Prompt: The part below that opens with the line containing "Where should I" and closes with the line containing "Task: Click the 'Valentines 2026' poster text" should be copied exactly, minus any pictures.

---- Extracted material

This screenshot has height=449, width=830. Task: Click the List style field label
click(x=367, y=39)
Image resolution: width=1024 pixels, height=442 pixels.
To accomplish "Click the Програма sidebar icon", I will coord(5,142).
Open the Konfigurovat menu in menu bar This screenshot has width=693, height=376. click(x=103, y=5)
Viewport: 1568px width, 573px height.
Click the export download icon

--------
---- Extracted material

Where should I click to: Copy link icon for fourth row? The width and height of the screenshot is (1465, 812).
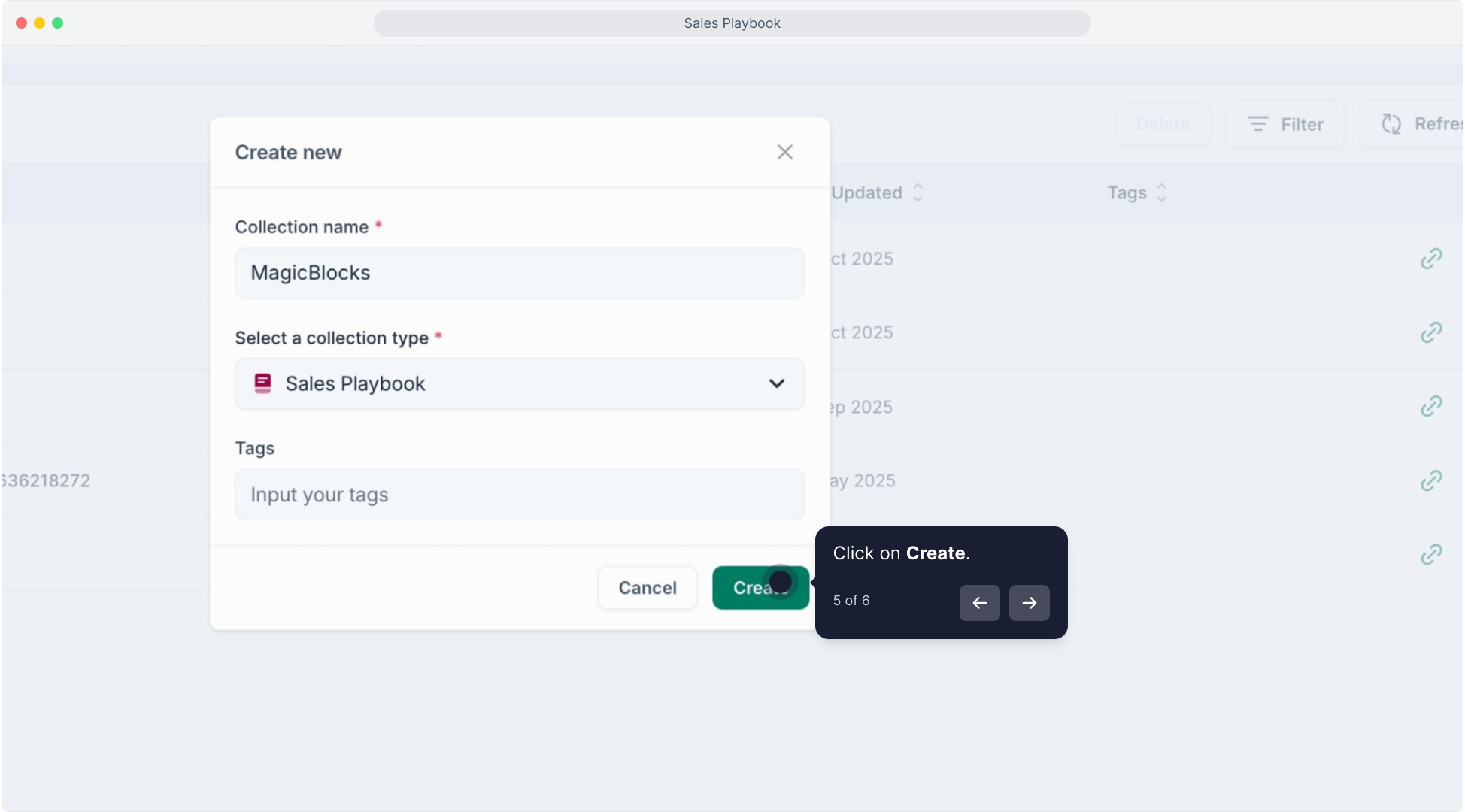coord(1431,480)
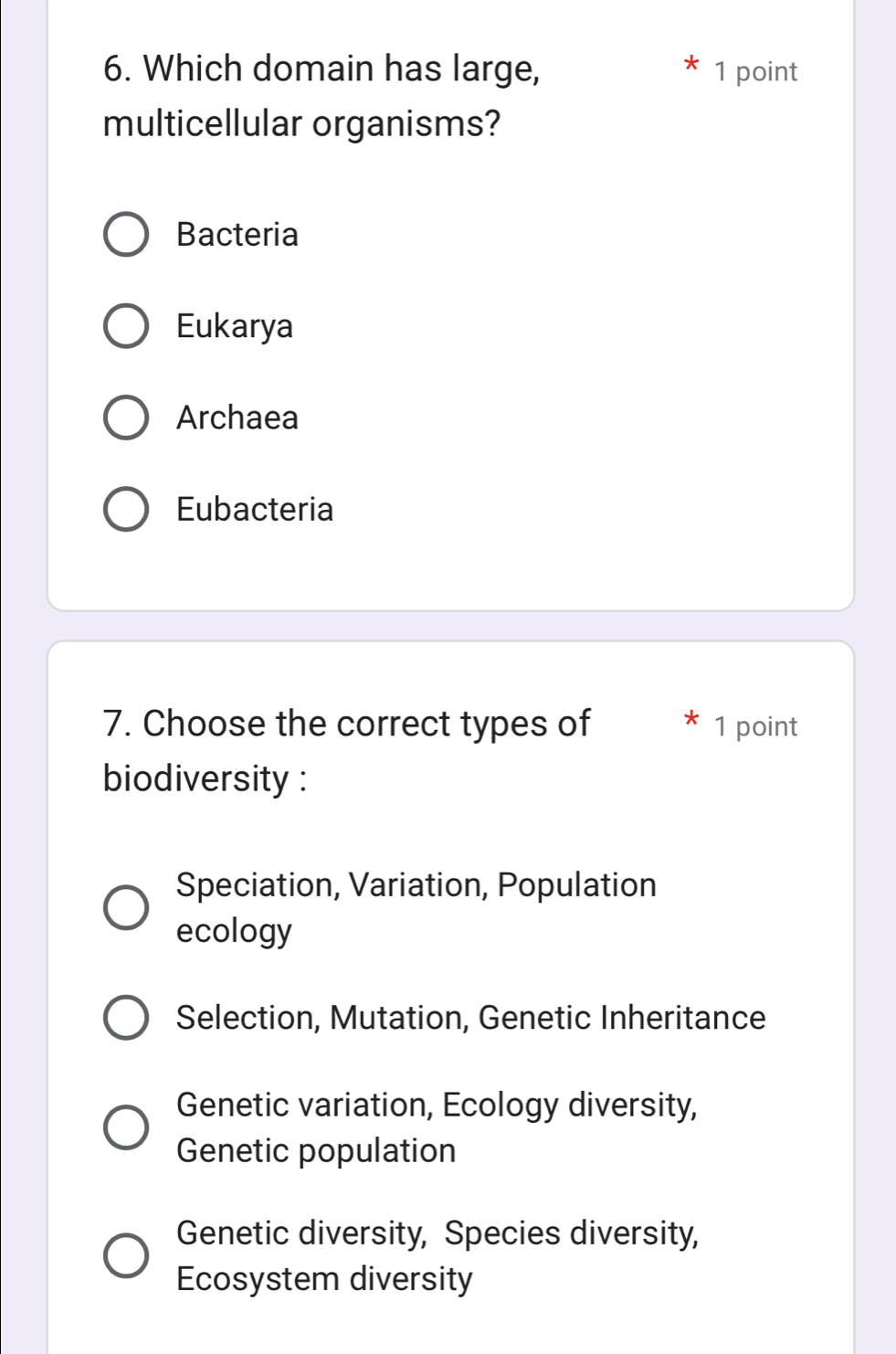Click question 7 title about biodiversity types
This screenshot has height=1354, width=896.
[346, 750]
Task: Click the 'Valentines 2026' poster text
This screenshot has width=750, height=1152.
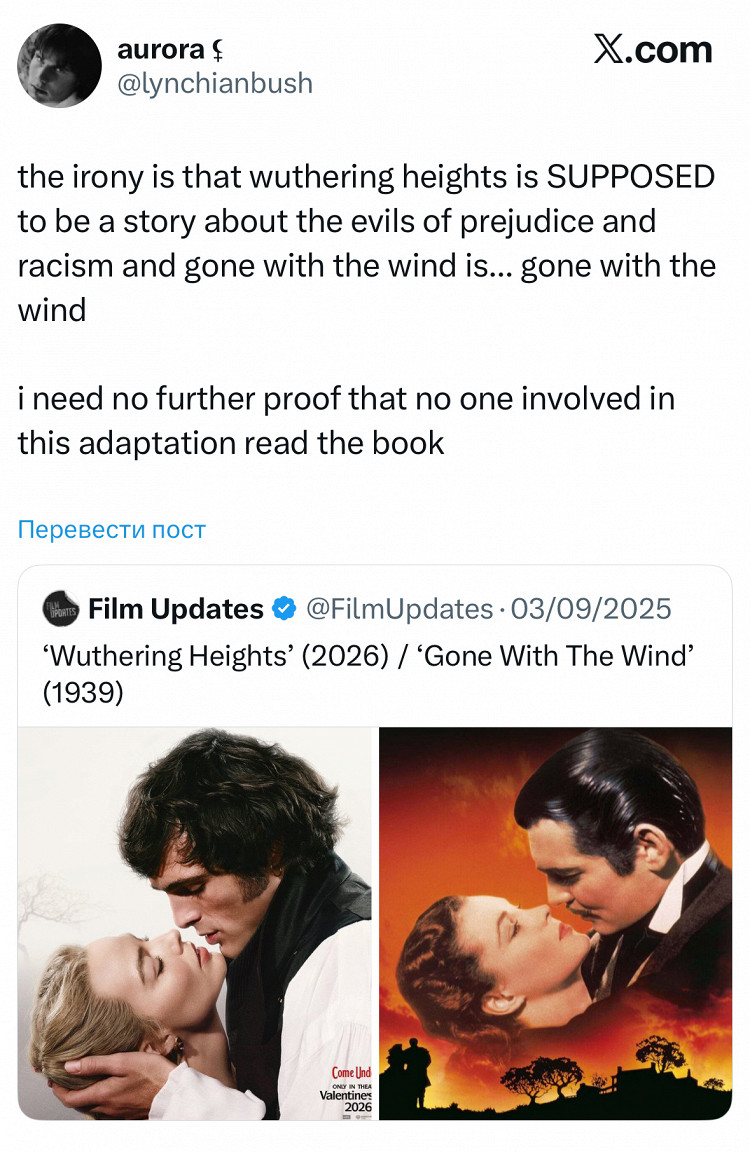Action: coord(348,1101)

--------

Written solution:
Where should I click to: Copy link icon for fourth row? The width and height of the screenshot is (1465, 812).
coord(1431,480)
Click question 7 title about biodiversity types
This screenshot has height=1354, width=896.
[346, 750]
Task: Click the 'Valentines 2026' poster text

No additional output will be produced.